On 8 October 2024, Congo's National Assembly approved the creation of three new departments: Congo-Oubangui, Djoué-Léfini, and Nkéni-Alima. At the same time, the commune of Kintélé, formerly part of Ignié District, was transferred to Brazzaville, and the district of Odziba was created from Ngabé District. The capital of Djoué-Léfini was chosen to be Odziba, on account of it having a thriving agricultural economy, access to electricity from the Imboulou Dam, and its location on the N2 road. As of 2025 it is temporarily located in Ignié.

==Administration==
Djoué-Léfini is divided into the six districts of Ignié, Kimba, Mayama, Ngabé, Odziba, and Vinza. The districts of Ignié and Ngabé each contain an urban community (communauté urbaine) of the same name.

The first prefect of Djoué-Léfini is Léonidas Motton Mamoni, who was appointed in April 2025.

==Demographics==
The territories that now belong to Djoué-Léfini reported a combined population of 103,132 in the 2023 Congolese census. The urban communities of Ignié and Ngabé reported populations of 14,932 and 4,630 in the 2023 census. Villages exceeding four thousand people as of the 2023 census include Imvouba (4,946), Inoni-Plateaux (4,465), and Odziba (4,290).

The three main ethnic groups in Djoué-Léfini are:
- the indigenous people locally known as the Babi, who live in the districts of Kimba, Mayama and Vinza, and continue to practise a foraging lifestyle;
- the Teke people, who represent the first wave of Bantu expansion into the area and whose sovereign or Makoko remains seated at Mbé in the district of Ngabé;
- the Kongo people, nowadays the majority ethnic group in the area.

==Economy and infrastructure==
Agriculture is the predominant economic activity in Djoué-Léfini, the main crops being manioc, peanuts, plantains, fruits, corn, and vegetables.

The Imboulou Dam on the Lefini River is the largest hydroelectric project in the country, with a capacity of 120 megawatts. It was financed by China and completed in 2011.
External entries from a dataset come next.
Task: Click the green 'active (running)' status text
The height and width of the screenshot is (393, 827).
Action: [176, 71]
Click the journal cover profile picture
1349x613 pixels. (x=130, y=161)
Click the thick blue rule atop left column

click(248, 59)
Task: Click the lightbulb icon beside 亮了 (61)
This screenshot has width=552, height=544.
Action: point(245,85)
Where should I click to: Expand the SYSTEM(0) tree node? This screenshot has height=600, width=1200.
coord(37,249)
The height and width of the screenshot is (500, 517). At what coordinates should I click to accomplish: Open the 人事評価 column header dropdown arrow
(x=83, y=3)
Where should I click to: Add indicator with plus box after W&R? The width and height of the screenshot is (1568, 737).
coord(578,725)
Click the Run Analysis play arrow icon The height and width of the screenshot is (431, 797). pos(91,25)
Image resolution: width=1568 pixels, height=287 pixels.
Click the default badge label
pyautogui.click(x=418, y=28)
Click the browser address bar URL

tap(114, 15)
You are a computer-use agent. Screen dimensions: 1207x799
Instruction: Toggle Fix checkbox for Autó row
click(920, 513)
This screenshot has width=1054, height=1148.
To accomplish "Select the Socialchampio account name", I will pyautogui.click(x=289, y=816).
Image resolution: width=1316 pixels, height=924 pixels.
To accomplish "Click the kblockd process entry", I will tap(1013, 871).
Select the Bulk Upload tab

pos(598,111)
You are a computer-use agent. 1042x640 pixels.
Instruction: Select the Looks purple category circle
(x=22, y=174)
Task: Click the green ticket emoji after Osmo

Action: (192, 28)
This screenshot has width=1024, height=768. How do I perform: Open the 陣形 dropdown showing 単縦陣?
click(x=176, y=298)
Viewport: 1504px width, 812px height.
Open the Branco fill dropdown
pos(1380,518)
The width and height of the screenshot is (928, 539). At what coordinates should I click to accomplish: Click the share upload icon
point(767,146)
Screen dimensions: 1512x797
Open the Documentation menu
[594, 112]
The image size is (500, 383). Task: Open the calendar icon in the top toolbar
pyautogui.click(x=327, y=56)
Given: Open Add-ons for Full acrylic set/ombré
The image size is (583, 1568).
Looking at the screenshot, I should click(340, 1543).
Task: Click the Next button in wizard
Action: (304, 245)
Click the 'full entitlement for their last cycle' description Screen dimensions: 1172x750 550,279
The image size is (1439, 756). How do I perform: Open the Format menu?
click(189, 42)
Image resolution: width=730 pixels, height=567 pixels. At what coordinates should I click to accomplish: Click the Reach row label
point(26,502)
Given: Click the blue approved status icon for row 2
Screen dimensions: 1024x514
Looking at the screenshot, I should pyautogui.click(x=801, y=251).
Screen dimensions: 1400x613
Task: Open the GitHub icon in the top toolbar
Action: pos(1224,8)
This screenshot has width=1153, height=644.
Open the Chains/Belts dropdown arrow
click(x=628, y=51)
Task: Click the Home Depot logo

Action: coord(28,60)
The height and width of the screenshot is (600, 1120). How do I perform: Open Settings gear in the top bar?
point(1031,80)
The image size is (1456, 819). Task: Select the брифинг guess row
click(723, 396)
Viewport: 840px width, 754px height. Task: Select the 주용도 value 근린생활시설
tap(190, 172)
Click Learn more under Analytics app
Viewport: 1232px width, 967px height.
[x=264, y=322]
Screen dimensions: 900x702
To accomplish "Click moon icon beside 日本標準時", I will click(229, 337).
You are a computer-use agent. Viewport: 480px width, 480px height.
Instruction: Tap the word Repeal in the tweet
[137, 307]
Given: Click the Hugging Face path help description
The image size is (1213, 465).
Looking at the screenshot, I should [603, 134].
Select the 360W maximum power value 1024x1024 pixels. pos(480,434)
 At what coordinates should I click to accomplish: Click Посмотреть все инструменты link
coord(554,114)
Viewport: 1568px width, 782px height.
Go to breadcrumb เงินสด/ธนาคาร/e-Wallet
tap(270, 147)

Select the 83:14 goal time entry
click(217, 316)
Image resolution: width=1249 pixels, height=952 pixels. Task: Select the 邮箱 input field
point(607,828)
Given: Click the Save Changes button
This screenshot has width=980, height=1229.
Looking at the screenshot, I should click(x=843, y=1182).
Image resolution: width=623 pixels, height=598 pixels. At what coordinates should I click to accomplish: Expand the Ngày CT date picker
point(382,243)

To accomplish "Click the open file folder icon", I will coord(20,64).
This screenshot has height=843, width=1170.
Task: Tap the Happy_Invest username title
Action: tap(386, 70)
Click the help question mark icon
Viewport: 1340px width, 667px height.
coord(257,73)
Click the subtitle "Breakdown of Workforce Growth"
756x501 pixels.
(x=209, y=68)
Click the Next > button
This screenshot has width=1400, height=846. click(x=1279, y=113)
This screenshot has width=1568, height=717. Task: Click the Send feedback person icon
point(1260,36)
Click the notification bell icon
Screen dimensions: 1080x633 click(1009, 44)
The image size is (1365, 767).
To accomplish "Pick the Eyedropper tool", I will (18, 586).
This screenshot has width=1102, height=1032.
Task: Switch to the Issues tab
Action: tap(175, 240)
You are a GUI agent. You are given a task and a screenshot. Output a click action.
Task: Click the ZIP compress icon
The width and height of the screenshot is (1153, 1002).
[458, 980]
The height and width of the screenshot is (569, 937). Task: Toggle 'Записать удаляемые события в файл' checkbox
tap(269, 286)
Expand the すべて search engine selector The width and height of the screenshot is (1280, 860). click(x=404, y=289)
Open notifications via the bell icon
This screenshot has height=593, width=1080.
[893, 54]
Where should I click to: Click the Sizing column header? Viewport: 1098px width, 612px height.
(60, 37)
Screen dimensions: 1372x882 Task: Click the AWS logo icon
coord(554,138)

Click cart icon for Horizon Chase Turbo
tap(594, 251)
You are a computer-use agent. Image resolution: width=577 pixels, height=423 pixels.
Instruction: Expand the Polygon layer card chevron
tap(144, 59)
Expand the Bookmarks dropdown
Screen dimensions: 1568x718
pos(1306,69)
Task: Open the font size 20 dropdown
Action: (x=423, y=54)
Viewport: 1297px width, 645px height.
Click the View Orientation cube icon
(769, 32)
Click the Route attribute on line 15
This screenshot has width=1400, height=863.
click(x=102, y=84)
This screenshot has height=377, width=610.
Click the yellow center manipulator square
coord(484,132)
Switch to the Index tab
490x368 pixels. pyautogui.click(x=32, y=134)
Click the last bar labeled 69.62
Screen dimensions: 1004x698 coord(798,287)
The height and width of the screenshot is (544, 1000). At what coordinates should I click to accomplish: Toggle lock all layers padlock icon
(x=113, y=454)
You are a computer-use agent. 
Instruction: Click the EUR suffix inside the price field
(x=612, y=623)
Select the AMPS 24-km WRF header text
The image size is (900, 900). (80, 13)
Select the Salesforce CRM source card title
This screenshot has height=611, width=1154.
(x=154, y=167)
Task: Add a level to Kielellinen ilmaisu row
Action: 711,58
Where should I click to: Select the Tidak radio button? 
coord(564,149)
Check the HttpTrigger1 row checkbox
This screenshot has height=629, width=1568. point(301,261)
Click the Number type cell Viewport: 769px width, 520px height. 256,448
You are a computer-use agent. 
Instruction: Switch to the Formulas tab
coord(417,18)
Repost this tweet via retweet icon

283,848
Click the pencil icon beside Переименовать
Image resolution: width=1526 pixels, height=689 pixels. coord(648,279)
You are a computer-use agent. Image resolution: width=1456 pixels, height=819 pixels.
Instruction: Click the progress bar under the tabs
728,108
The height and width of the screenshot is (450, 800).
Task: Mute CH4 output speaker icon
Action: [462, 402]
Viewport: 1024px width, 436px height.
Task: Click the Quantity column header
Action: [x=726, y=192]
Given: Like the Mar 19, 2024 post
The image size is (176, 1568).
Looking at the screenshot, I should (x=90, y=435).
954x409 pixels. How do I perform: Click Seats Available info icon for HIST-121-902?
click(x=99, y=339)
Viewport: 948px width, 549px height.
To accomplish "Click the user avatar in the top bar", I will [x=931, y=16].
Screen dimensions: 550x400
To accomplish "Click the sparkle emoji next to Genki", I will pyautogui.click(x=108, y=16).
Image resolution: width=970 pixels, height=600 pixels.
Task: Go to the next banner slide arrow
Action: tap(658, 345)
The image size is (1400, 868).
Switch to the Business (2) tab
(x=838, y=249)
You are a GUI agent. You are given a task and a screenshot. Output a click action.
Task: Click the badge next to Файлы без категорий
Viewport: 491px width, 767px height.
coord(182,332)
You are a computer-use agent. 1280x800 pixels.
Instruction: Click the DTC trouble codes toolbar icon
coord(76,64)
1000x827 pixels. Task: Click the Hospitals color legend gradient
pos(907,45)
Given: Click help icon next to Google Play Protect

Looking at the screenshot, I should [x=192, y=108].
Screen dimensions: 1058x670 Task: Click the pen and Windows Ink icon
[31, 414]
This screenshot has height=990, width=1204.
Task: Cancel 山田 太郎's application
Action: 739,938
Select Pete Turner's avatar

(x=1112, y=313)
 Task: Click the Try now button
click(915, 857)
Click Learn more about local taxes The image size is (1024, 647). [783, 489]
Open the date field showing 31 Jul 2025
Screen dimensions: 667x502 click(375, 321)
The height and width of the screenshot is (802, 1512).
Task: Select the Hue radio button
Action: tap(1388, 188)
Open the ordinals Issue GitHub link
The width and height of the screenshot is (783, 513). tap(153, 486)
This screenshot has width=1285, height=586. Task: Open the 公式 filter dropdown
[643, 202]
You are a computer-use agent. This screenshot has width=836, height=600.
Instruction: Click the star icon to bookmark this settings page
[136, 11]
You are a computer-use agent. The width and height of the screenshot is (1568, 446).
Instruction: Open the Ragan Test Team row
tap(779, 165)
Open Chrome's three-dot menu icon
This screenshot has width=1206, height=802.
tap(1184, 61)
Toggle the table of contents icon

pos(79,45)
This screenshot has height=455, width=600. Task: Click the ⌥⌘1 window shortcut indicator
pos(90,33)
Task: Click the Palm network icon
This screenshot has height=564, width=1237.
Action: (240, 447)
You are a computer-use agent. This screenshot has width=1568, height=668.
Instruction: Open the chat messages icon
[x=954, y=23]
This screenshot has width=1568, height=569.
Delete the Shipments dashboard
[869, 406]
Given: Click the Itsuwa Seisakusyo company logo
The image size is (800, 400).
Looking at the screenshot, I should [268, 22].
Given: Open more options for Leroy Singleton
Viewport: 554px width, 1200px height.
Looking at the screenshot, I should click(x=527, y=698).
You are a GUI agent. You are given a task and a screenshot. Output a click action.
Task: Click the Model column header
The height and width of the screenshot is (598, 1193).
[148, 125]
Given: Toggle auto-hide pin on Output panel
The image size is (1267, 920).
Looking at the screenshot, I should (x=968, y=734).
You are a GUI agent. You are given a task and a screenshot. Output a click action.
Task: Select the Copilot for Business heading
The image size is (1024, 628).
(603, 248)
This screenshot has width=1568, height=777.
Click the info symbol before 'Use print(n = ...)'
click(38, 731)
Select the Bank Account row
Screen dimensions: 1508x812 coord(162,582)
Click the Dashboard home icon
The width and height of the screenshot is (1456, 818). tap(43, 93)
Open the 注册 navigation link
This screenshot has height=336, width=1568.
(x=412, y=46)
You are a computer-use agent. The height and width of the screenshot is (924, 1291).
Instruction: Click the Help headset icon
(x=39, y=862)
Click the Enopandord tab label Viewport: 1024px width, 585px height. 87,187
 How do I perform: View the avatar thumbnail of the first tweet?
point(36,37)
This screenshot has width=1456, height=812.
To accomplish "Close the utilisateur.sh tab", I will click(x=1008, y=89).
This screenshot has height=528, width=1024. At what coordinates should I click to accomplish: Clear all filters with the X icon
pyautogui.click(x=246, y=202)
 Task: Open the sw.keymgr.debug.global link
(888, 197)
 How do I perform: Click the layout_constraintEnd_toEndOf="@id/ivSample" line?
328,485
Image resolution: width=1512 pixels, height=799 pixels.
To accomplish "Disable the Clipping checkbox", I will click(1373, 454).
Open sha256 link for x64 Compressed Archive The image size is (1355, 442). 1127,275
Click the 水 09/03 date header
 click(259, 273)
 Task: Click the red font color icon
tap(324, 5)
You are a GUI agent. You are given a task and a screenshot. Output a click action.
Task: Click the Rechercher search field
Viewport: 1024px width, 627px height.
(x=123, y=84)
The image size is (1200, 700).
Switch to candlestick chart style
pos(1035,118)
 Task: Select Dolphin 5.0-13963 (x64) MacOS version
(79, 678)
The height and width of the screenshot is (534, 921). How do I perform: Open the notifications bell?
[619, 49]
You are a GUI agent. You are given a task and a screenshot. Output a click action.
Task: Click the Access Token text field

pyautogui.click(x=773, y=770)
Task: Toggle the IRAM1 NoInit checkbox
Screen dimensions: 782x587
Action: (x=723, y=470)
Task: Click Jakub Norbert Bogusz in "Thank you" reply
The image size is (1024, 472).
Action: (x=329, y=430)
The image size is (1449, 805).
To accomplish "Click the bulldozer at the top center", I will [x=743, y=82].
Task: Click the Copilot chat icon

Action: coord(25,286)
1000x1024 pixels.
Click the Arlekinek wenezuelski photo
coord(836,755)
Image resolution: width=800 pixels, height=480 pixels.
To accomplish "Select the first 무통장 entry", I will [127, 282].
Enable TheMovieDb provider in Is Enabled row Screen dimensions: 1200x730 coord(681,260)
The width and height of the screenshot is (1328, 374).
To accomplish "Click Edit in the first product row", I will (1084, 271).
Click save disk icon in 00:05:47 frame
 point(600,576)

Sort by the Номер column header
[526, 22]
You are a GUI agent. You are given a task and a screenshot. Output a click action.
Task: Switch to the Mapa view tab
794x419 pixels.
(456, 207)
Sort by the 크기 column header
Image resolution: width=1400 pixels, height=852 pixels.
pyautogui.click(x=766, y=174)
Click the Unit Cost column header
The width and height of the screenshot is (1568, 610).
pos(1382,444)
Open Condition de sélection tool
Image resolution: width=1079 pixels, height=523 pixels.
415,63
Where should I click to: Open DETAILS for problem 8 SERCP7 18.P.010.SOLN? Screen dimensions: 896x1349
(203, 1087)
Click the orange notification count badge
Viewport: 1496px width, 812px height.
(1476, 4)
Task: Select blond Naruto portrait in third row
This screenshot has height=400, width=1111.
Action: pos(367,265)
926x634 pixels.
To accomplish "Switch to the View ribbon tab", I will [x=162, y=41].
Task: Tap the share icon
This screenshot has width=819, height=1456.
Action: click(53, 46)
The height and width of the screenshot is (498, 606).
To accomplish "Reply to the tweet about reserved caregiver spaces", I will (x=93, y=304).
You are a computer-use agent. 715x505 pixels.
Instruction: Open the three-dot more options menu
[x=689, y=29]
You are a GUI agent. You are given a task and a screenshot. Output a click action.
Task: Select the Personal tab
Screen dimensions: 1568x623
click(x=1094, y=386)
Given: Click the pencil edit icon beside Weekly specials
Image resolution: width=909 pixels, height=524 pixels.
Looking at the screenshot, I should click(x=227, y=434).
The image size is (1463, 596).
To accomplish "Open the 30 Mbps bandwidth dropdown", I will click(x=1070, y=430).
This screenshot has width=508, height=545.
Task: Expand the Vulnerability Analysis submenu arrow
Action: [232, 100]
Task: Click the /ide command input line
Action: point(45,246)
Paved roads in the department include:
- the N2 road running through Ignié and Odziba, which links Brazzaville with the north of the country;
- a spur of the N1 road connecting Mindouli via Mayama District to the N2 road at Yié north of Ignié;
- the portion of the N9 road from its intersection with the N1 spur near Mayama southeast towards Brazzaville; the unpaved section of N9 continues beyond Mayama west to Kindamba; and
- a road connecting Inoni-Plateaux to the Imboulou Dam.